══ Text under study
Yukina said:
1) regard y as the independent variable an x as the dependent variable and use implicit differentiation to find dx/dy : y sec(x) = x tan(y)
Use the product rule. When you find the derivative of a x terms, attach a dx/dy.
The derivative of ysec(x) is \(\displaystyle ysec(x)tan(x)\frac{dx}{dy}+sec(x)\)
The derivative of xtan(y) is \(\displaystyle xsec^{2}(y)+tan(y)\frac{dx}{dy}\)
\(\displaystyle ysec(x)tan(x)\frac{dx}{dy}+sec(x)=xsec^{2}(y)+tan(y)\frac{dx}{dy}\)
Now, solve for dx/dy.
2)If x^2 +xy+y^3=1, find y''' at the point where x=1.
This one is rather involved and tedious.
Find y':
\(\displaystyle 2x+xy'+y+3y^{2}=0\)
════
══ The data
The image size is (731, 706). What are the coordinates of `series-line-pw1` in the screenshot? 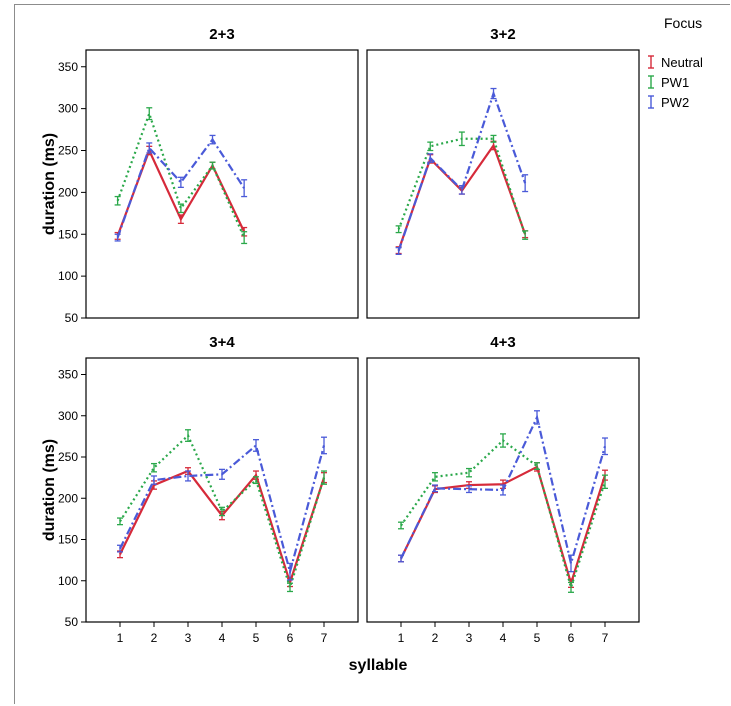 It's located at (181, 174).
════
Problems to work on:
#1 In the implicit differentiation thread, which rule does the reply say to use for the first problem?
#2 Write what comes next in the implicit differentiation thread, starting right after its last line.
The lines placed after the implicit differentiation thread are separate material with no tie to it.

Answers for each item:
#1 The product rule.

#2
\(\displaystyle y'=\frac{-2x-y}{x+3y^{2}}\)
Now, to find y'', differentiate this. Then, resub y' from before.
Then, differentiate again to find \(\displaystyle y'''\). Resub y''.
This is what you're shooting for:
\(\displaystyle y'''=\frac{6\left(8x^{4}-x^{3}(120y^{2}-36y+1)-x^{2}y(144y^{2}-33y+1)-xy^{3}(108y^{2}+9y-4)-3y^{5}(9y-1)\right)}{(x+3y^{2})^{5}}\)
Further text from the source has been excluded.